Insight: It's better to scope a task smaller than to truncate a larger one. Truncated output is almost always worse than complete-but-shorter output.
What the Literature Says About Truncation
Two recent papers validate our finding. SelfBudgeter (arXiv 2505.11274) shows that letting models self-estimate their token budget achieves 61% response compression with maintained accuracy. TALE (arXiv 2412.18547) demonstrates 68.64% token reduction with <5% accuracy loss through task-complexity-aware budgets. The core insight from both: “the optimal token budget is not fixed but varies depending on the complexity of the problem.”
Devin (Cognition) solves this differently: time-bounded rather than token-bounded execution, letting the agent decide when to terminate. CrewAI explicitly acknowledges truncated outputs as an unsolved problem. LangGraph accumulates growing state history, reaching 15K+ tokens in complex tasks — the problem is universal.
Our Fix (Deployed)
Disabled continuations entirely (MAX_CONTINUATIONS=0), added task-aware output budget estimation that adjusts tokens based on output type, category, and prompt complexity (4K–20K range), and added category-specific token overrides in the dispatcher. When a task would need continuation, the system now scopes it smaller upfront.
Finding 2: The Assessor Changed, Not Just the Quality
Week 1 had an extreme score distribution: 48% of all tasks scored exactly 8/10. Week 2 had a more normal distribution across 4–8.
The cause: our LLM-as-Judge (a secondary scorer using Haiku) was introduced mid-Week 1 with a 0.6/0.4 blend (60% heuristic, 40% LLM). The heuristic scorer had a “happy path” that defaulted to 8 for any non-truncated output with basic structure. The LLM judge corrected these inflated scores downward.
Key Insight
When measuring quality trends in autonomous systems, the measurement instrument itself can shift. Without calibration anchors (known-good and known-bad reference outputs), you can’t distinguish “quality declined” from “scoring became more accurate.”
What the Literature Says About LLM-as-Judge
MT-Bench (Zheng et al., NeurIPS 2023) is the foundational work. Key finding: few-shot calibration anchors improve scoring consistency from 65.0% to 77.5% for GPT-4. All LLM judges exhibit position bias, and prompt sensitivity varies by model.
Our heuristic scorer exhibited classic Goodhart’s Law — “when a measure becomes a target, it ceases to be a good measure.” The heuristic rewarded structure (headings, bullets, line count) as a proxy for quality. Research on RLHF reward model overoptimization (Gao et al., ICML 2023) confirms this is fundamental: increasing optimization against a given reward model eventually decreases actual quality.
AlpacaEval addresses calibration drift through length-controlled evaluation — penalizing models that score higher simply by producing longer outputs. This is exactly our problem: longer, well-structured outputs scored higher regardless of substance.
Our Fix (Deployed)
Inverted to 40% heuristic / 60% LLM-as-Judge, removed the score 5–8 gate so the judge always runs, added calibration anchors (anchors.yaml with 6 reference outputs across 3 output types), and enabled dual score logging to track heuristic vs LLM scores independently.
Finding 3: Context Bloat Degrades Output
Opus tasks on March 4 averaged 138,000 tokens of context — and produced quality of 4.7/10. The same model on Feb 25 with 91,000 tokens scored 8.7/10.
| Context Size | Opus Quality |
|---|---|
| ~75K tokens | 7.0 |
| ~91K tokens | 8.7 |
| ~95K tokens | 5.2 |
| ~139K tokens | 4.7 |
The context engine loaded everything available: full codebase maps, two complete mentoring reviews (2000 chars each), dependency outputs from parent tasks, and the task prompt itself. Without a budget, context accumulated over time as more mentoring reviews and more features were added.
Key Insight
More context ≠ better output.

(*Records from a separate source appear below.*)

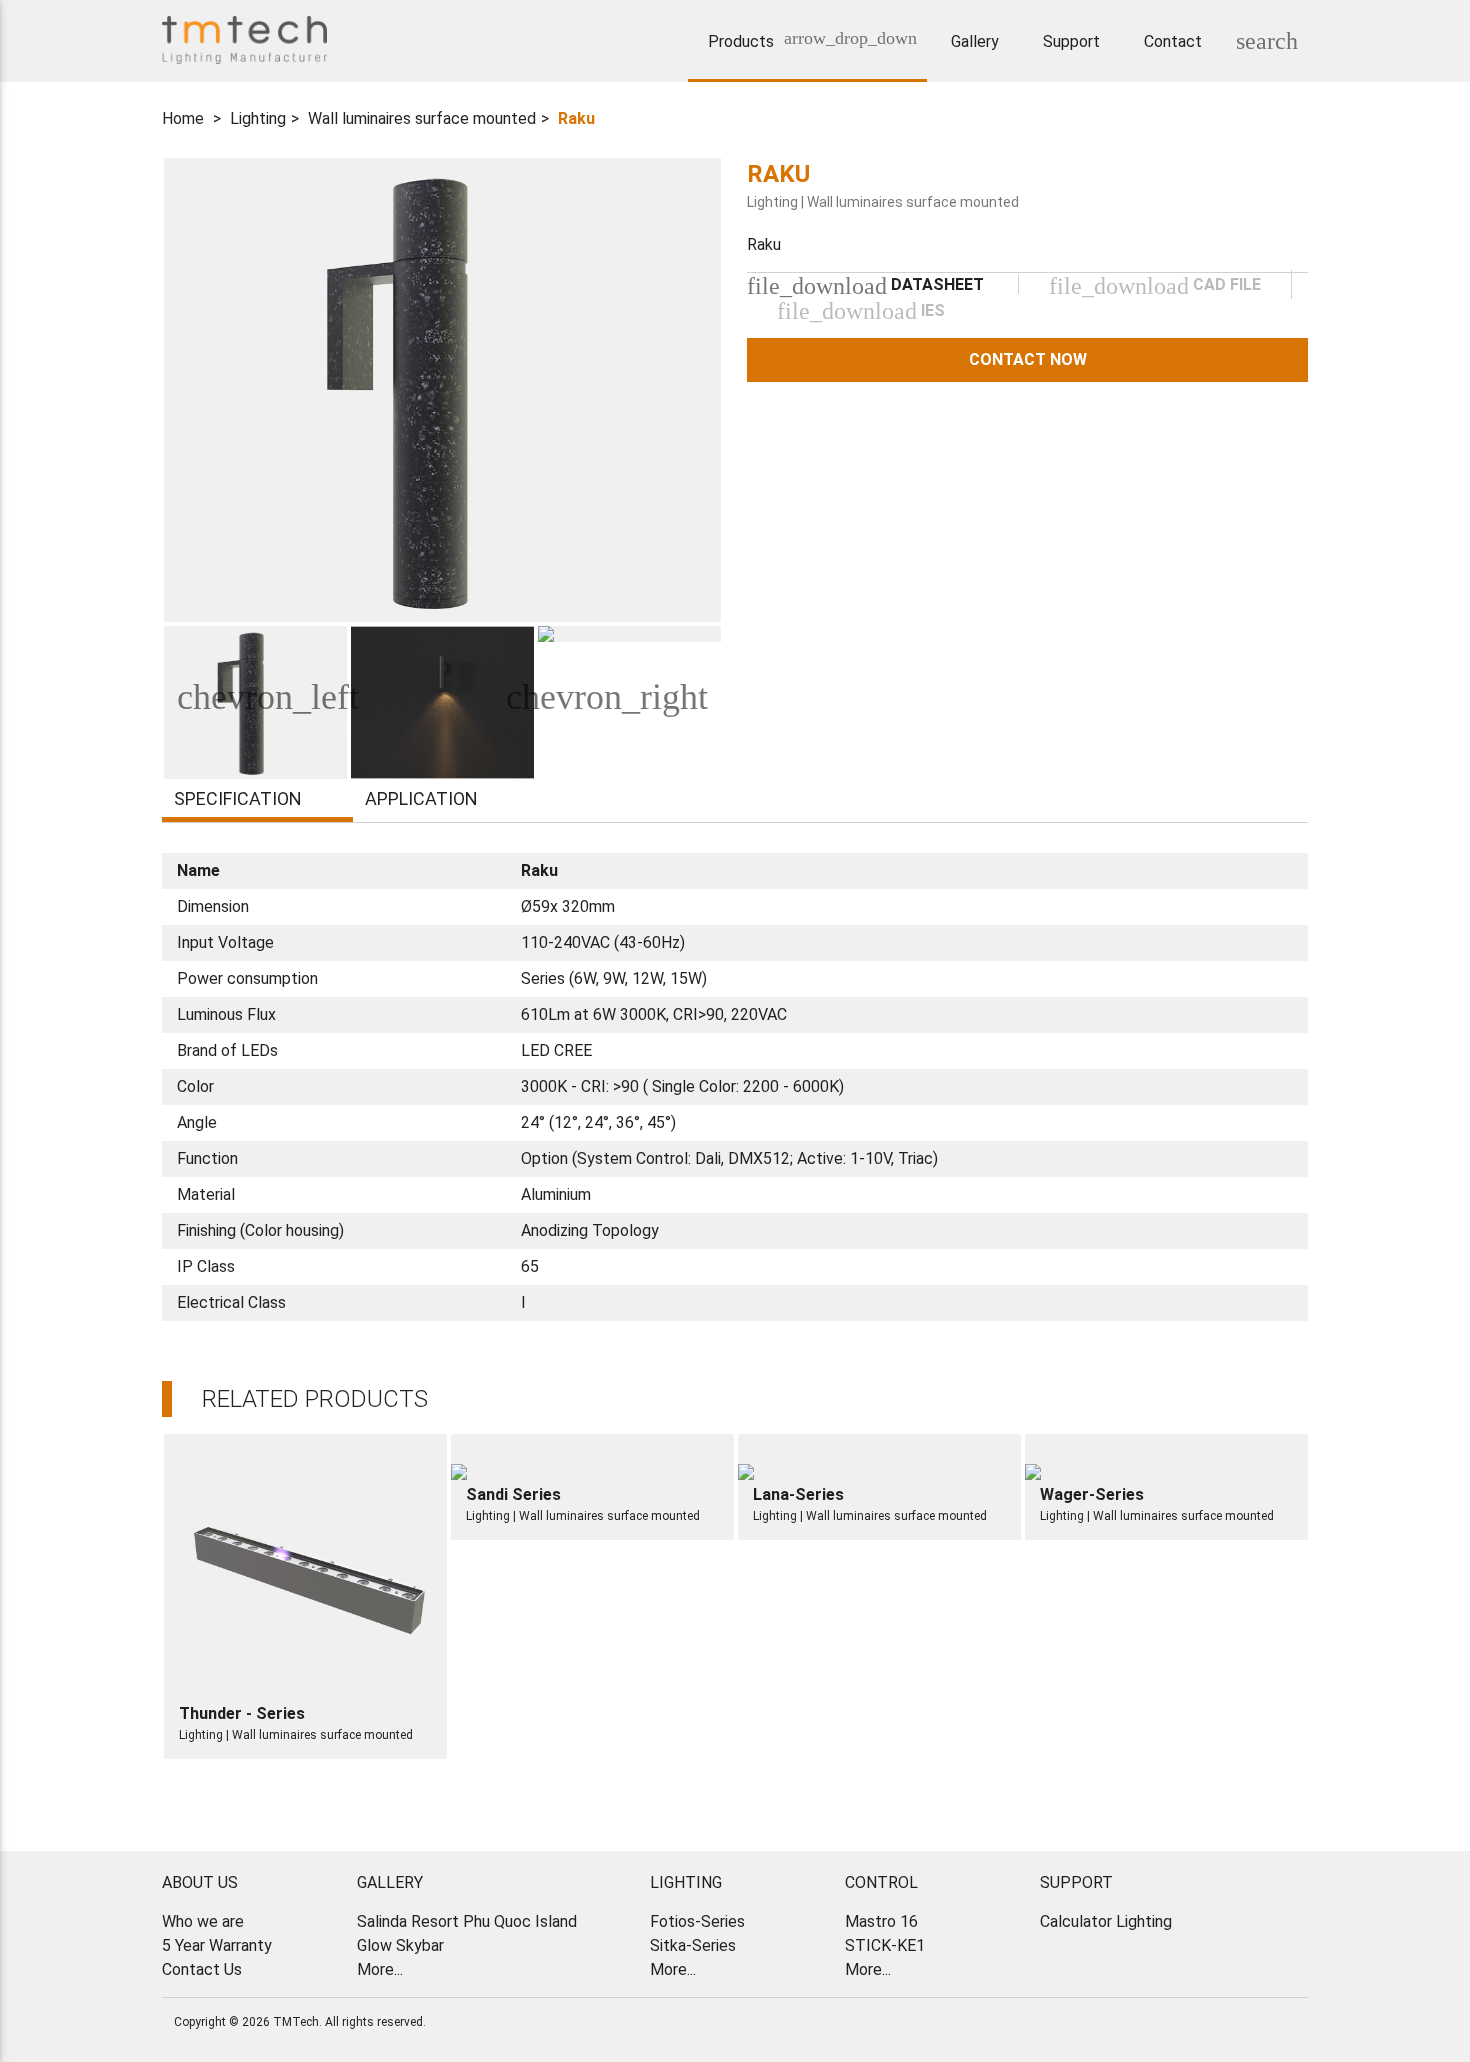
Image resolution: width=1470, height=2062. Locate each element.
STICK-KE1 (885, 1945)
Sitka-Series (693, 1945)
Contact (1173, 41)
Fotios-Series (697, 1921)
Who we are (203, 1921)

There’s an optimal context window for each model, beyond which the model struggles to find the relevant signal in the noise.

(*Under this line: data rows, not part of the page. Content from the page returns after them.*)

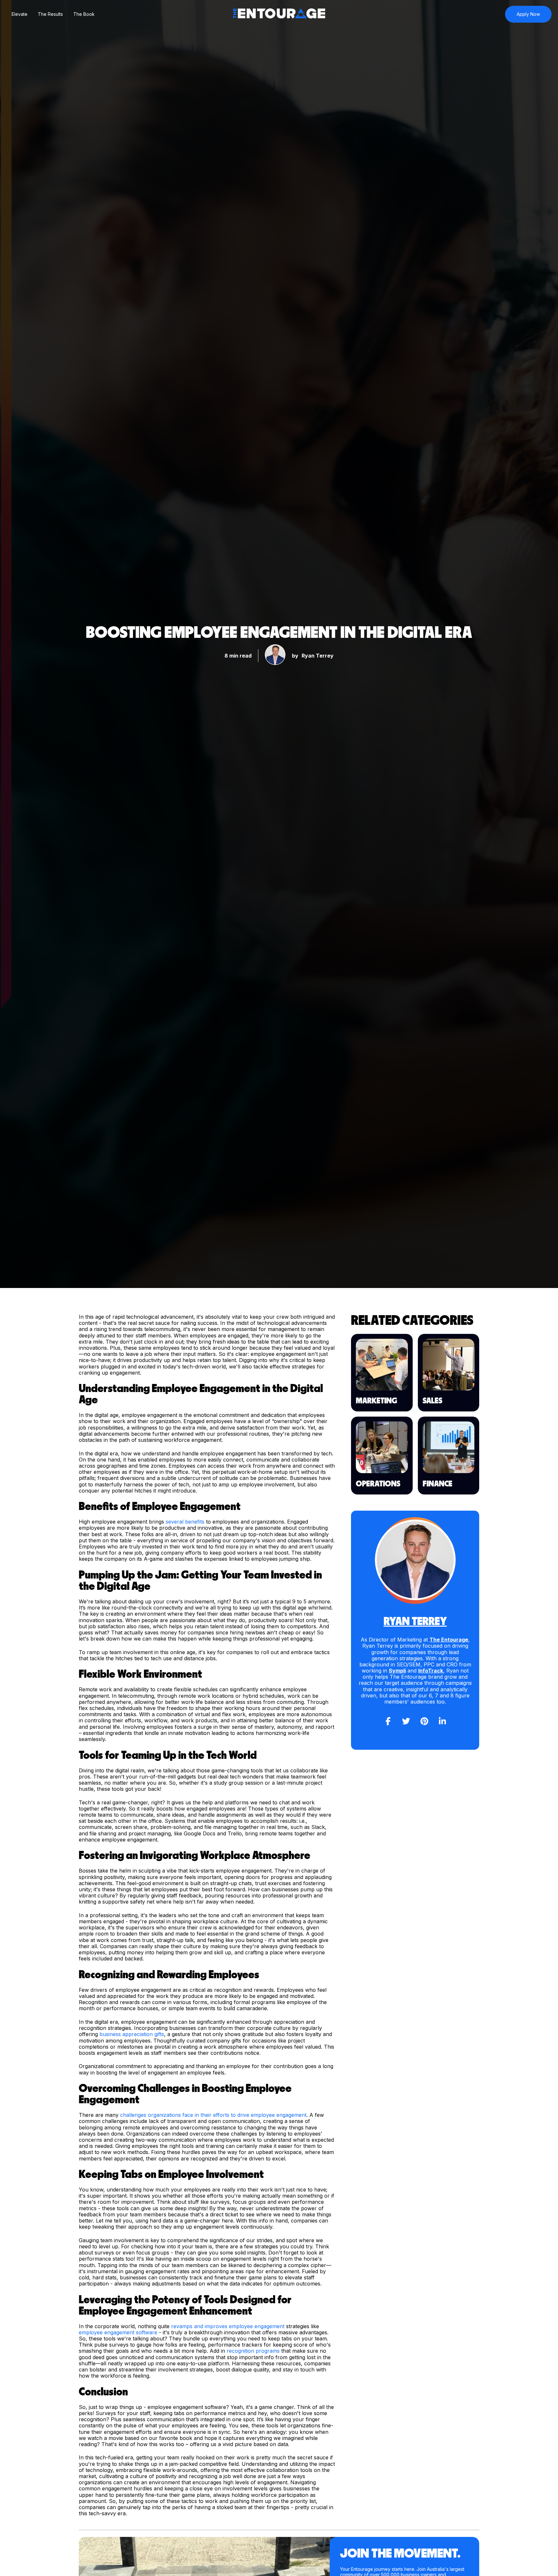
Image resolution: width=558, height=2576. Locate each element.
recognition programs (253, 2351)
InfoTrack (430, 1670)
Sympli (397, 1670)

What the Literature Says About Context Bloat
The “Lost in the Middle” paper (Liu et al., TACL 2024) showed that LLM performance drops by more than 30% when relevant information shifts to the middle of the input context. In 20- and 30-document settings, performance can be lower than having no input documents at all — meaning context actively hurts.

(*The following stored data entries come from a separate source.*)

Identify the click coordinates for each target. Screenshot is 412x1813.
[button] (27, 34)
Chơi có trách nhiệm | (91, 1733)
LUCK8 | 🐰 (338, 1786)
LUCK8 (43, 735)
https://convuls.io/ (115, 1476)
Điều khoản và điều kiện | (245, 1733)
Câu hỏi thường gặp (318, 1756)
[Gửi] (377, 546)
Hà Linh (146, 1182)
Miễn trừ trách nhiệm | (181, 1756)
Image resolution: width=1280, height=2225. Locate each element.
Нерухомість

Chroma Research (2025) tested all 18 frontier models and found every single one exhibits “context rot” — even with 100% perfect retrieval, performance degrades 13.9% to 85% as input length increases. The causes: (1) RoPE-based attention bias toward beginning/end tokens, (2) quadratic attention scaling, (3) semantically similar distractors interfering with relevance identification.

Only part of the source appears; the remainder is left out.